Apenas copia e cola

A pilha de ações judiciais a se fazer acumulava-se na mesa do novo advogado novo. E já fazia algum tempo que estava lá, aguardando por um impulso. Como não se tratava de sua área, mas de outra que colega mais velha tinha-lhe deixando de herança, ali ficou por meses. Até que resolveu dar cabo naquilo.

Ligou para a doutora fulana, que lhe passou algumas diretrizes, e assim foi feito. Mas observou que um dos casos era “igualzinho” outro que ela já tinha interposto ação, então bastaria apenas copiar:

– Apenas copia e cola – disse a colega.

Assim foi feito. Já que era o primeiro caso que lhe vinha à mão e bastava apenas copiar o outro caso, mudou a qualificação inicial do autor e, záz, ingressou com ação na Justiça do Trabalho na vila feliz encravada entre a serra e o mar, de ar abafado e povo trabalhador.

A empresa era bem conhecida na região, hoje quase falida por conta de suposta crise financeira. Aprazada audiência de conciliação para dali a uns meses, o novo advogado novo esqueceu completamente do caso, até que chegou o dia da audiência.

Cliente devidamente cientificado por telefone assim que o despacho foi publicado, novamente foi avisado para estar em local e hora definidas por aquele. Na hora, conversaram um pouco e logo foram chamados ao ato judicial.

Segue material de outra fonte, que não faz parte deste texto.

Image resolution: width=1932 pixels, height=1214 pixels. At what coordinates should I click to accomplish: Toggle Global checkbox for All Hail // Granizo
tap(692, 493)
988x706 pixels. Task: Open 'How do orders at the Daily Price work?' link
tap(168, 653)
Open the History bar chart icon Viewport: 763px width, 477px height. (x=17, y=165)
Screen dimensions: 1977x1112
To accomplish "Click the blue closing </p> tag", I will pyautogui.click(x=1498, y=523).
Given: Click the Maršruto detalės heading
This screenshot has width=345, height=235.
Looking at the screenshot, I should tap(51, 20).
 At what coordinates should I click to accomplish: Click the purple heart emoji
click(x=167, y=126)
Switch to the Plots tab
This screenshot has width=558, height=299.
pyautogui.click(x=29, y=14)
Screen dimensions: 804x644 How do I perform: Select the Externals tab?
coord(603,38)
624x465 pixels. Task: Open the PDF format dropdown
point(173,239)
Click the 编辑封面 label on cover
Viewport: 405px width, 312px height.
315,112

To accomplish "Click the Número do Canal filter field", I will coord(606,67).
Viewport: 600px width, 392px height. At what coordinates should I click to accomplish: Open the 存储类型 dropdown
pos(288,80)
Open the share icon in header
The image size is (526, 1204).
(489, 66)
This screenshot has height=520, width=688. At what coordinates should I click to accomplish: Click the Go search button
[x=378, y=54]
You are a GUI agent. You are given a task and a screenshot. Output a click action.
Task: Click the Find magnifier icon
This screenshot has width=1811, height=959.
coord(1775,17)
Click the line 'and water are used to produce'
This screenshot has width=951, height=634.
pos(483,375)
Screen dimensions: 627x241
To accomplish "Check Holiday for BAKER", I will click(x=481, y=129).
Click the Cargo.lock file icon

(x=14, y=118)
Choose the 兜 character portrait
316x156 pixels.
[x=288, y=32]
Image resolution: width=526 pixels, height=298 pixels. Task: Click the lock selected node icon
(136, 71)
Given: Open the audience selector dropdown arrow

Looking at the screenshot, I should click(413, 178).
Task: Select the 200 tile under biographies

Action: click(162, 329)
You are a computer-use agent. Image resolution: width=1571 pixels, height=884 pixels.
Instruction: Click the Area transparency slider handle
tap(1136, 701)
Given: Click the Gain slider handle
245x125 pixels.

Do outro lado sentara-se um dos advogados mais respeitados da cidade, com escritório bonito e vistoso no mesmo prédio do nosso protagonista. Cumprimentaram-se cordialmente como cotidianamente se cumprimentavam no elevador.

Partes apregoadas, a juíza – hoje aposentada mas que também deixou herança em comportamento e competência – questiona o novo advogado novo:

– Doutor, qual a cor de seu cliente?

Nosso protagonista enrubesceu. Não entendendo bem a pergunta e sendo aquela uma das poucas e iniciais audiência que já fizera, deixou estampada em rosto sua dúvida.

– Ele é branco, doutor? – insistiu a juíza, já com tom muito mais áspero que da primeira pergunta.

– Sim, Excelência.

– Então por que o doutor fez um pedido de indenização por racismo, por seu cliente ter sido chamado de coisas referentes aos negros?

Estava clara a mensagem. O antigo caso – da qual a petição inicial foi copiada ipsis literis – possuía um autor negro e que deveria ter sido achincalhado por isso.

– Excelência, posso dar uma olhada nos autos? – indagou nosso protagonista.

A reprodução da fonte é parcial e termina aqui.